My rating: 4 of 5 stars


This book about the Green River Killer is interesting precisely because it was written before Gary Ridgway was caught; Smith & Guillen don't have the benefit of hindsight in figuring out what's important and what isn't. There's no teleology available. This book gives an excellent sense of just how overwhelmed the Green River Task Force was: the dozens of victims, all of whom were living lives basically invisible to the authorities; all the other missing and/or murdered women in King County and environs; the hopeless task of narrowing down the suspect pool to a manageable size; the awful awful politics both within the police department and between the police department and the county government; the painful truth that they found Gary Ridgway in the 80s, they just didn't have enough evidence to arrest him.

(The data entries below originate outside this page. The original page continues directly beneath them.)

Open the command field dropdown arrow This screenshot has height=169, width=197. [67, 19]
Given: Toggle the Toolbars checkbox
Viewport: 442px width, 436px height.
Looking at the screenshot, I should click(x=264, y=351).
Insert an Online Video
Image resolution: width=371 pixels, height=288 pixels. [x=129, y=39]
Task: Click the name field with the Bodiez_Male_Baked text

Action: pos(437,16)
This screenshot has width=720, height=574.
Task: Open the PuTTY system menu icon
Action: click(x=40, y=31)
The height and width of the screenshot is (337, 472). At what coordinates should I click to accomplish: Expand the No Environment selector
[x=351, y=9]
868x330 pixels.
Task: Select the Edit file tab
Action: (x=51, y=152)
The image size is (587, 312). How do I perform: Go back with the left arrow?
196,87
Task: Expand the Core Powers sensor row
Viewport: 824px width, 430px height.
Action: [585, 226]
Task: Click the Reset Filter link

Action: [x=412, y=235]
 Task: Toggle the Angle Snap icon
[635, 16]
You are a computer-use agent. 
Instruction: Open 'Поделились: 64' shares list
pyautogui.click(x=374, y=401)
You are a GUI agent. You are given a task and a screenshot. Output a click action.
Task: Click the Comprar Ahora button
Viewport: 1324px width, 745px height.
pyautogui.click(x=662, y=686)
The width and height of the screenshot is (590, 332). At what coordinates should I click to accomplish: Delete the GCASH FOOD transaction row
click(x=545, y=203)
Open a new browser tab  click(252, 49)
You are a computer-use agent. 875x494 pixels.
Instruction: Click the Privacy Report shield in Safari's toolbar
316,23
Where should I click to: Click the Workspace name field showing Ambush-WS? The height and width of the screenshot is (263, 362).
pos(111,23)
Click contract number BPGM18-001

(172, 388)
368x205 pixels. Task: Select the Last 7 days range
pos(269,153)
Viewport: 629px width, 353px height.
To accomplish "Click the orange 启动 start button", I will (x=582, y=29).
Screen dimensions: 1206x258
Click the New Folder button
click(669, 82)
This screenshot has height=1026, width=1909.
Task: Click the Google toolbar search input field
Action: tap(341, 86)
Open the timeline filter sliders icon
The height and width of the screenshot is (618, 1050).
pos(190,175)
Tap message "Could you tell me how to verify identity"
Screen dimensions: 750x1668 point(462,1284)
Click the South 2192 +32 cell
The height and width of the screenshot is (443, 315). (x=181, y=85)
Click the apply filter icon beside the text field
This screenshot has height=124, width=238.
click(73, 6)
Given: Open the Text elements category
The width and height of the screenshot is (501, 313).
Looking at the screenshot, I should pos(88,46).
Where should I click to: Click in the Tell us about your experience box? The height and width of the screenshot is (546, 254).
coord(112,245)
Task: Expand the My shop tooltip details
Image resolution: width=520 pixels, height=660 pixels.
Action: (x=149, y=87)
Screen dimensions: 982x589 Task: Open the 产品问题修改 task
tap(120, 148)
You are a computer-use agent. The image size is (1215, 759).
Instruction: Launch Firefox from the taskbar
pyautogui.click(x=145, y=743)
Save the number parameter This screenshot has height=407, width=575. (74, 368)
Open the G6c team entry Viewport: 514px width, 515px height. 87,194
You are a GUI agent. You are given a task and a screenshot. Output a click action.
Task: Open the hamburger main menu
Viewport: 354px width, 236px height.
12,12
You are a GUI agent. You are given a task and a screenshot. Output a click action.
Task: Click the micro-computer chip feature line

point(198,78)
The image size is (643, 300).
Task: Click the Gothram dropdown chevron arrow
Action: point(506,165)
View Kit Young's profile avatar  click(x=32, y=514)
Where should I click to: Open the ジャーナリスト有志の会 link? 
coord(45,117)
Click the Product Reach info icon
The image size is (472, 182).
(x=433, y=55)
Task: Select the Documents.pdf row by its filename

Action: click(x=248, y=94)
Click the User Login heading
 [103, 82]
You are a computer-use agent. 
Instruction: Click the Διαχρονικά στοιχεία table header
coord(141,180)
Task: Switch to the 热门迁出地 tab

Smith & Guillen tacked on an epilogue when Ridgway was convicted in 2003, in which they pose some excellent questions---questions that none of the other books I've read about the Green River Killer has asked (Rule cares about the victims enough, but is very much not a question-authority kind of author; Reichert is too busy polishing his ego; Prothero's book is really about Ridgway's plea deal)---questions like, how did this happen? Not the question of how Gary Ridgway came to be what he is, since that one there's no real answer to (nature? nurture? neither? both?), but the question of how he came to have such an abundance of prey. How could so many teenage girls fall through the cracks, that not only were they selling sex on the Sea-Tac Strip, but that nobody was even sure for a long time that they were MISSING. That part, Smith & Guillen point out, is not Gary Ridgway's fault. That part belongs to all the organizations and institutions and authorities that are supposed to protect children (and most of the Green River victims were still in their teens) and that, in these 48 cases and who knows how many more, failed.

This is not as compelling a book as Green River, Running Red, or as Defending Gary, but it is clearly written and non-partisan (Rule is always partisan, which I think is one of the reasons her books ARE compelling) and offers a reasonably objective view of the investigation.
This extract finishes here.